* [Your instructions]
From the methods excerpt below, list the scores used to annotate the rare variants that contributed to gene significance.

* [Text]
* * *

Genes showing whole-exome level significance and suggestive significance were further investigated to query the gene function (GeneCards),26 common variant evidence from previous GWAS analysis (GWAS Catalog),27 gene enrichment in GO biological process (FUMA, Enrichr),28,29 and gene expression level in the GTEx database.30 Rare variants that contributed to gene significance were annotated with four different types of score (CADD,31 GERP,32 SIFT,33 Polyphen234) to indicate the effect of each variant.

Comparison of cytokine profiles between rare variant carriers and non-carriers

To further investigate the effect of variations on inflammation, levels of the 33 pre-collected biomarkers of the rare variant carriers were further visualized and compared with non-carriers. The cytokine heatmap was used to present the log ratio of the median biomarker values of the host response. The red color represents a greater value for the group compared to the entire cohort, while the blue color represents a lower value for the group compared to the entire cohort. Hierarchical clustering was used to visualize the similarity of cytokine patterns between rare variant carriers. Additionally, we calculated p-values from a pairwise t-test comparing cytokine values of rare variant carriers and non-carriers.

* * *

Data entries

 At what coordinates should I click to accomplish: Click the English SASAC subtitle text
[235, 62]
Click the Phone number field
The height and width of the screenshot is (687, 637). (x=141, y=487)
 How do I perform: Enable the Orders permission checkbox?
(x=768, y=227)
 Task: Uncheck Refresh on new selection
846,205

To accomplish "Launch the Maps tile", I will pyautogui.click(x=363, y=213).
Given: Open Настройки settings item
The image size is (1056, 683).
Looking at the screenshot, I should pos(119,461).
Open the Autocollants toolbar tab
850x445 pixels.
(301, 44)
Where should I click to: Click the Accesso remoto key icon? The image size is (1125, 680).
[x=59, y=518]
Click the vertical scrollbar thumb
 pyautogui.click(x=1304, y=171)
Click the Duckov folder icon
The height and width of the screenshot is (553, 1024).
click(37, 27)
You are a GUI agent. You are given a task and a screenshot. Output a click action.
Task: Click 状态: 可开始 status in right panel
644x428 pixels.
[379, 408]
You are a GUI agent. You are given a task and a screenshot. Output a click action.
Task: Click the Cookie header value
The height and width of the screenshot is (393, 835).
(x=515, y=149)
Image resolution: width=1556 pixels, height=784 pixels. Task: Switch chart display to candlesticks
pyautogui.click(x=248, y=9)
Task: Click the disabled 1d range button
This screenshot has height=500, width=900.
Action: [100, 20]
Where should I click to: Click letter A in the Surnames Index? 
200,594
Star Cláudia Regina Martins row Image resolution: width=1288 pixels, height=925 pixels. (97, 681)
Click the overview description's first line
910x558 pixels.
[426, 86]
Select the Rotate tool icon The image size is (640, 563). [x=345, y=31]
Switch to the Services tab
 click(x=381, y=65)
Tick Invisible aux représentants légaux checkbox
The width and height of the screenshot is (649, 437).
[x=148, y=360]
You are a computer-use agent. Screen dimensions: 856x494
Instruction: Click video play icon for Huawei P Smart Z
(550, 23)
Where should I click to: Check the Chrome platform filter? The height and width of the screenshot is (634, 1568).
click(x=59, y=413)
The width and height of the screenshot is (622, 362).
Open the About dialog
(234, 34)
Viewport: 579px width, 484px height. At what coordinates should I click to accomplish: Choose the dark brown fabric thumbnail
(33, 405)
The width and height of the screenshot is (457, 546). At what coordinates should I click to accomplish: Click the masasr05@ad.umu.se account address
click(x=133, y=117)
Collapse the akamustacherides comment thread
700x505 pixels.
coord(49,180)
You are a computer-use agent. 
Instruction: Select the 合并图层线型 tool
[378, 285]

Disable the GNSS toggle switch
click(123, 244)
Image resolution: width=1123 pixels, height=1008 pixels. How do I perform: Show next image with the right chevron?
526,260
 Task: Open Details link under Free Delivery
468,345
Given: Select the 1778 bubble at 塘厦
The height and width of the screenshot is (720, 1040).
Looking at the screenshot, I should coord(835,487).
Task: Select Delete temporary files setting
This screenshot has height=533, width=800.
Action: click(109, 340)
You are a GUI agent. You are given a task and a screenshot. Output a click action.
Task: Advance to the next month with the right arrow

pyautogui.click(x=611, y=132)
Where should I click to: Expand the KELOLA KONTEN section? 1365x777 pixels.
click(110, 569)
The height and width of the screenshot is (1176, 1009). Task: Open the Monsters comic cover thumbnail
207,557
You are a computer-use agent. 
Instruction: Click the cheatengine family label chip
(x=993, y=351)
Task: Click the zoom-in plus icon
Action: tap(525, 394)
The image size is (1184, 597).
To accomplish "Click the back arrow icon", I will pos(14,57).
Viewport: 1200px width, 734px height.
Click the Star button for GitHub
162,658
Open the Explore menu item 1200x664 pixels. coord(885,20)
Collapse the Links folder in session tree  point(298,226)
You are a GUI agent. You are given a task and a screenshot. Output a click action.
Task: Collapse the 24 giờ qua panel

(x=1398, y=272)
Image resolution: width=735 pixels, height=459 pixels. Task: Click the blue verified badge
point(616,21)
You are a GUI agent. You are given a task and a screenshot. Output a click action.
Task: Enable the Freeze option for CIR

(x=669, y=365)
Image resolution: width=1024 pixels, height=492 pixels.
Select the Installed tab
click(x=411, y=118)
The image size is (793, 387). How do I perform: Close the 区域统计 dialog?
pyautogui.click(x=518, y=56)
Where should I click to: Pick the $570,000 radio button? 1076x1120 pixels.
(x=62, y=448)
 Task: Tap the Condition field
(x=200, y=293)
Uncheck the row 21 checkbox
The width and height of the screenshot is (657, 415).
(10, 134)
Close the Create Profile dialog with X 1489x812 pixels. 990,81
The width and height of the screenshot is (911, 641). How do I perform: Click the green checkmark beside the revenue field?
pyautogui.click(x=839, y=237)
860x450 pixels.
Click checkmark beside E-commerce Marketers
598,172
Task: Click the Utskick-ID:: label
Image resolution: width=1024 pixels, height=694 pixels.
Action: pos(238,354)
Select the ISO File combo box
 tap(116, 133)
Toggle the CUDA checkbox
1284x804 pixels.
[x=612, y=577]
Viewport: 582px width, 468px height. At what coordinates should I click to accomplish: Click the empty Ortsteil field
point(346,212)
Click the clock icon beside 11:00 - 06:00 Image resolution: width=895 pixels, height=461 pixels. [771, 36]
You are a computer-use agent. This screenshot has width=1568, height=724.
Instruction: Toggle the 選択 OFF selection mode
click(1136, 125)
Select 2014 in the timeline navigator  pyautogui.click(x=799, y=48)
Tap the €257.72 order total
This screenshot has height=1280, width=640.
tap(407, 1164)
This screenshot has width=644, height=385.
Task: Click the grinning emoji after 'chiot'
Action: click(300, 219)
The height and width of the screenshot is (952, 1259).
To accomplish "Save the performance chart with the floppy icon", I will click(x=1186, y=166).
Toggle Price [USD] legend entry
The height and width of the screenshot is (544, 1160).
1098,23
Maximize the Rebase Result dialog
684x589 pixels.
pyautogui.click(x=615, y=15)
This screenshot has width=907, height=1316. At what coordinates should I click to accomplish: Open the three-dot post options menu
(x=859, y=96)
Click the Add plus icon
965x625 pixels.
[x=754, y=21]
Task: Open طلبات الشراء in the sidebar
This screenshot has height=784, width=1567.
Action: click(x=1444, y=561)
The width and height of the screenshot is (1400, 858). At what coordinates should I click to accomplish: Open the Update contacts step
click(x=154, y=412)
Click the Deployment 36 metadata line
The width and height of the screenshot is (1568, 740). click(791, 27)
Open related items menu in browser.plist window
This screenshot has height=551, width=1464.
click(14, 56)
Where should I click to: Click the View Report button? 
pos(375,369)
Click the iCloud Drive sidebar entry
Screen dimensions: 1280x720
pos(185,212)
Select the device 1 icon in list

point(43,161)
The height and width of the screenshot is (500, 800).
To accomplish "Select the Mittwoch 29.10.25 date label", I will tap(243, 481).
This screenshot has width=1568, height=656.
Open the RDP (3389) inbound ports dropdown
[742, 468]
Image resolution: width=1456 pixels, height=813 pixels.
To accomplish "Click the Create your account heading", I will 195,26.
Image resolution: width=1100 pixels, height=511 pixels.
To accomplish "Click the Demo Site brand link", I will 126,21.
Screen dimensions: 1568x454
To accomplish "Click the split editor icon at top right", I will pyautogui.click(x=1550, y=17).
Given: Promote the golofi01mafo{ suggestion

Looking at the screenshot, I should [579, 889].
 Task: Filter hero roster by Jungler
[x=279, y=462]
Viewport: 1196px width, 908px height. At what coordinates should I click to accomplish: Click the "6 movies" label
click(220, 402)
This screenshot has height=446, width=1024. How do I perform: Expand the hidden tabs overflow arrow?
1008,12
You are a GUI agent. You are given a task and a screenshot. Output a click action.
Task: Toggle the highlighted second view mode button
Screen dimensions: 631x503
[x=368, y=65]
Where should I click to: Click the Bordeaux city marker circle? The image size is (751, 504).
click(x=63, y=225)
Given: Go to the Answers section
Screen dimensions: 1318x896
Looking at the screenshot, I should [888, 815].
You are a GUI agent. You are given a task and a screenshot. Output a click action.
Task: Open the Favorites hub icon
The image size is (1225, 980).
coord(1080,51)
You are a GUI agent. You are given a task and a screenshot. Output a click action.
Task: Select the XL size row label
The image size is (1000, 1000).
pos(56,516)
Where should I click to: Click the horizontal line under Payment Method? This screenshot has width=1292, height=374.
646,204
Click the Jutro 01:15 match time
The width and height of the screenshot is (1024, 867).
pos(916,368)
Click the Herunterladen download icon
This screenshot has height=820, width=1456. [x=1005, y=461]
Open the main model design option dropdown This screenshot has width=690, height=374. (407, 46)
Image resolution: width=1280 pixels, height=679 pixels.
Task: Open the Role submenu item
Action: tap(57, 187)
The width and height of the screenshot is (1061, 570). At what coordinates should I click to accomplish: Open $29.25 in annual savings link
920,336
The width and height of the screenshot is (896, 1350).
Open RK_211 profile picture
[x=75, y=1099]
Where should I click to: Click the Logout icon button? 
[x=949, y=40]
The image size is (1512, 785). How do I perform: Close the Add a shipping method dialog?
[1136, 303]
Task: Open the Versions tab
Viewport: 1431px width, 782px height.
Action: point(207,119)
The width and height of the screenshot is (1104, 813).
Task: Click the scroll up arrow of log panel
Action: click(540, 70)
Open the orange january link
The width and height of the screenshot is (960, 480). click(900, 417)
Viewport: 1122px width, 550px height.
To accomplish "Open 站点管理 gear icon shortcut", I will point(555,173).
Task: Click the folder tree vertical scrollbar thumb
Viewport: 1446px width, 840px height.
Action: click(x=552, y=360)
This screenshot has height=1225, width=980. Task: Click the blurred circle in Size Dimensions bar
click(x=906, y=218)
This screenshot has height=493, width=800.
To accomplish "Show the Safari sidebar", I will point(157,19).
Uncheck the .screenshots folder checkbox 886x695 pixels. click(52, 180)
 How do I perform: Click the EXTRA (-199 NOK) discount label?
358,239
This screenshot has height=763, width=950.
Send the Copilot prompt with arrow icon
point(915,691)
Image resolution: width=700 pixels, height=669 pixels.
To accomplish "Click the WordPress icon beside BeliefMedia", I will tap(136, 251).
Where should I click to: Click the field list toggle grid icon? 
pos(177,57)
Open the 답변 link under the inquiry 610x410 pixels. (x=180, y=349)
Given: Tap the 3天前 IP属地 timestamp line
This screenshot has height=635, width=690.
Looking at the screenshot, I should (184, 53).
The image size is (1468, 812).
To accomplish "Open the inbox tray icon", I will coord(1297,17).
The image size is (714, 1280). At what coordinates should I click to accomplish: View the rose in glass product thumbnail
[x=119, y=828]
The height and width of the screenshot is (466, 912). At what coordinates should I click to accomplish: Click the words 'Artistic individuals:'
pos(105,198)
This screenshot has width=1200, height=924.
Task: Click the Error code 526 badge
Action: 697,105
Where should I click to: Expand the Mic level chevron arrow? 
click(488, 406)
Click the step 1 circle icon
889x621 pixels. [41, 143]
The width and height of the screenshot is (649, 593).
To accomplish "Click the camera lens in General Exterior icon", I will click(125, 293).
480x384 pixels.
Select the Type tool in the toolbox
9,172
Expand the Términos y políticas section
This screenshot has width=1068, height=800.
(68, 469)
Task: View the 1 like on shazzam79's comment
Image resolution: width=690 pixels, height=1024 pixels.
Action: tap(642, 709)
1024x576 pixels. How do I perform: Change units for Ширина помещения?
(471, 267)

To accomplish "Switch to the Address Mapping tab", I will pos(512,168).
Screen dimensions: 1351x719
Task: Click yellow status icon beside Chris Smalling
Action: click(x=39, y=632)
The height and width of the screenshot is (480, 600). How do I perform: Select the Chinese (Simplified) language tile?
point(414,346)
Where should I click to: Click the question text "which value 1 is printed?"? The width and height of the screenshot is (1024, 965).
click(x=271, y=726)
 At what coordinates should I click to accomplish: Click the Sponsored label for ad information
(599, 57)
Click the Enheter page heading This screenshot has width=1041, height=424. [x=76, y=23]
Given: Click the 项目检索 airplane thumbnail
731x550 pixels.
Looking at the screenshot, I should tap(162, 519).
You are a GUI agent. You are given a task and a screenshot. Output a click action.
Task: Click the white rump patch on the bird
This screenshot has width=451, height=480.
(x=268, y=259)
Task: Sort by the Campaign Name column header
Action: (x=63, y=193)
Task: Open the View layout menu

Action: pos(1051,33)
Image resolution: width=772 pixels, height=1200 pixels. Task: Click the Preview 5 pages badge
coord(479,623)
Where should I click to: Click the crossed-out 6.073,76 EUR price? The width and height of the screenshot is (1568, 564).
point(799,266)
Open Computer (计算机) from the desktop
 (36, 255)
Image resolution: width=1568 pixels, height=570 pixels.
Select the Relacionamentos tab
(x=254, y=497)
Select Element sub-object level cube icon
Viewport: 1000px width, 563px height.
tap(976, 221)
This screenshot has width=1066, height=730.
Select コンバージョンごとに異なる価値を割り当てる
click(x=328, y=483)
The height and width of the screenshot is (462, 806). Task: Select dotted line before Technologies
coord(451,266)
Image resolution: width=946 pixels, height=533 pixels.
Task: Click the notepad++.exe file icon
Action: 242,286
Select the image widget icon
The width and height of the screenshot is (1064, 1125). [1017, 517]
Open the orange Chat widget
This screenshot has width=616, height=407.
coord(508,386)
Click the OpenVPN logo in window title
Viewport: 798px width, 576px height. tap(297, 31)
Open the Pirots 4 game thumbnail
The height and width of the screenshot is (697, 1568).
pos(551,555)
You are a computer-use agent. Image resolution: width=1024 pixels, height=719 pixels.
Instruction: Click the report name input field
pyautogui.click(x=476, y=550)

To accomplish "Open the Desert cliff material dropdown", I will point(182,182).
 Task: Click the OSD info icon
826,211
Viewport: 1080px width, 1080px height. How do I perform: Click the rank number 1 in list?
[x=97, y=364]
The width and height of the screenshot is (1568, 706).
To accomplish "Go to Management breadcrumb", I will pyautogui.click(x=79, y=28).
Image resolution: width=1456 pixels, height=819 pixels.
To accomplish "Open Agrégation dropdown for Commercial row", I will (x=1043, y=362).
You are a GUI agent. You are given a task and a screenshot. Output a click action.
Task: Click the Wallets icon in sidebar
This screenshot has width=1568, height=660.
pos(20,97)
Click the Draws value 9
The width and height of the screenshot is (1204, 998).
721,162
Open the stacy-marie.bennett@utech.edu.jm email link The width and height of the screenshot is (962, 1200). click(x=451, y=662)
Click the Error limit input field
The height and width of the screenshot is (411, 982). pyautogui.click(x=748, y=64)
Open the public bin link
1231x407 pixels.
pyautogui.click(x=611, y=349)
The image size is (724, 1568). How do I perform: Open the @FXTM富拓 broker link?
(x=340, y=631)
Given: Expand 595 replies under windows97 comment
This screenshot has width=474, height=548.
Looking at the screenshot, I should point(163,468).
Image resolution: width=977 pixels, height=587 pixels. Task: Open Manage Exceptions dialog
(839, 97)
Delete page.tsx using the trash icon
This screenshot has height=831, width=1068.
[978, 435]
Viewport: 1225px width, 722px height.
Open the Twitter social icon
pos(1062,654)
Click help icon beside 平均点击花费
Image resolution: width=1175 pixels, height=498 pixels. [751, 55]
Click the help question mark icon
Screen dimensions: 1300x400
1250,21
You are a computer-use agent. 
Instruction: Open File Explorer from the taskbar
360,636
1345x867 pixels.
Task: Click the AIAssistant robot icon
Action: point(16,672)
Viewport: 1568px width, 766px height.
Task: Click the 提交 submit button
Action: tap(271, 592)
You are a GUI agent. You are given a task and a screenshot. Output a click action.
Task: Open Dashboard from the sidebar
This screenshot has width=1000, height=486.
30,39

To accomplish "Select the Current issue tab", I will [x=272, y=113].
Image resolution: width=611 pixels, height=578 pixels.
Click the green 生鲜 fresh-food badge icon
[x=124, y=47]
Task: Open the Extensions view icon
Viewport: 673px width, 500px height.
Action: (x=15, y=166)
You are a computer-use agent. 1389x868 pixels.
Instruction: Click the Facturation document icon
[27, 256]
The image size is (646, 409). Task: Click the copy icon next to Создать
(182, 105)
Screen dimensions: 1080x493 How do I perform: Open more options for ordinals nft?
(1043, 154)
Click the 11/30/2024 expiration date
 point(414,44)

* * *

* [The answer]
CADD, GERP, SIFT, Polyphen2